Assignment =
Transcribe all of the data exactly. Omit the pictures.

Records shown =
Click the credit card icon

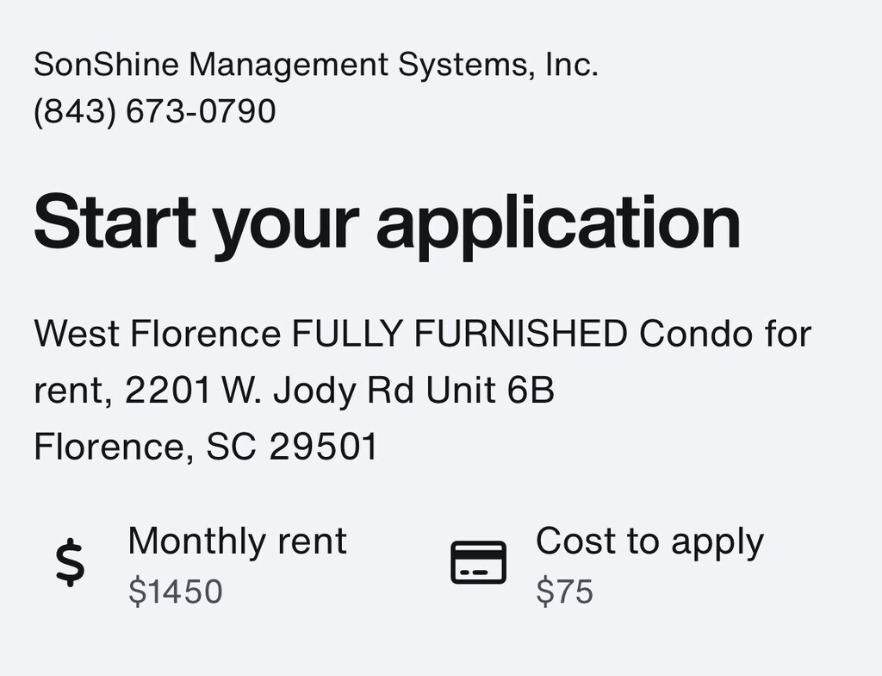pos(479,562)
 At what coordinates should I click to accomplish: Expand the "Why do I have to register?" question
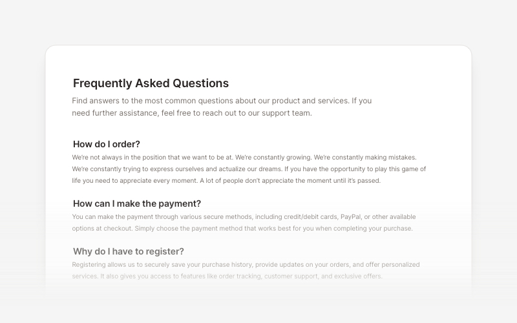click(129, 251)
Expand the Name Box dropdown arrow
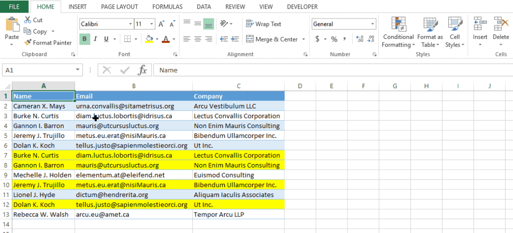 tap(78, 71)
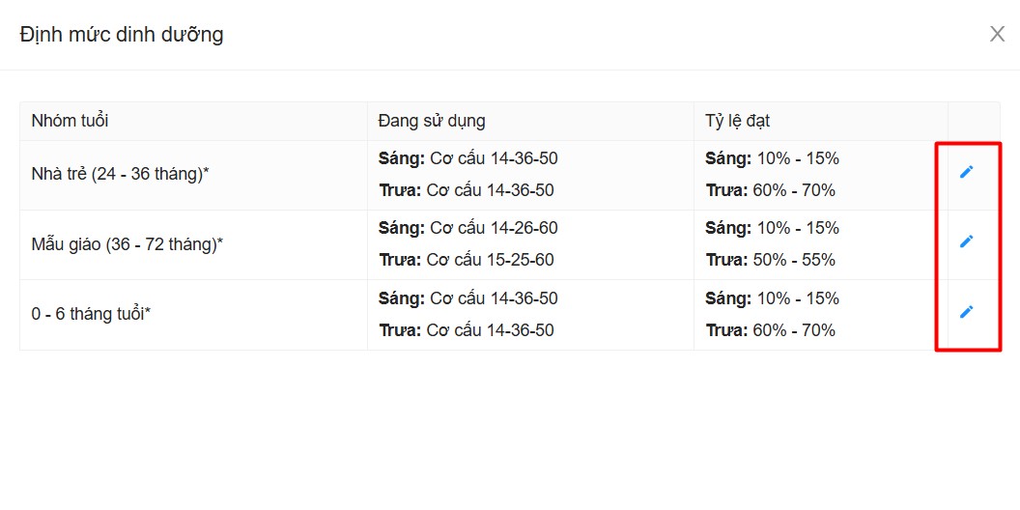Click Sáng Cơ cấu 14-36-50 in Nhà trẻ row
This screenshot has height=510, width=1020.
(x=468, y=158)
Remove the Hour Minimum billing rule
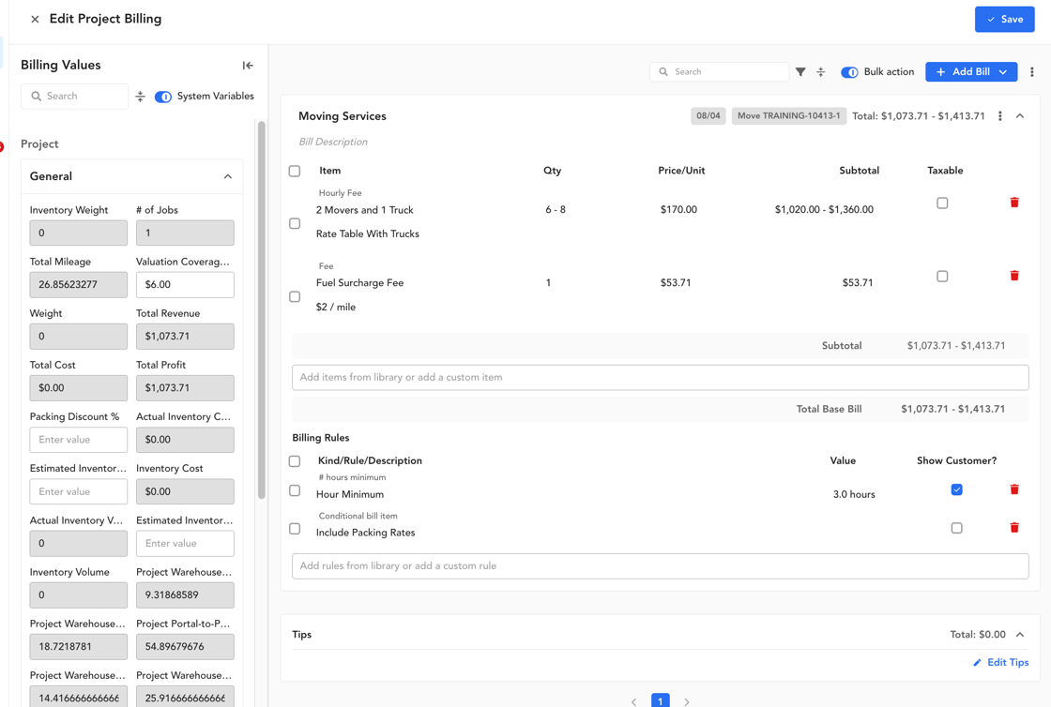This screenshot has width=1051, height=707. 1014,489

Your solution =
Click the credit card icon

pos(479,562)
 At what coordinates should I click to accomplish: Expand the "Why do I have to register?" question
click(129, 251)
Expand the Name Box dropdown arrow
 tap(78, 71)
Click Sáng Cơ cấu 14-36-50 in Nhà trẻ row
This screenshot has height=510, width=1020.
(x=468, y=158)
Remove the Hour Minimum billing rule
This screenshot has width=1051, height=707. 1014,489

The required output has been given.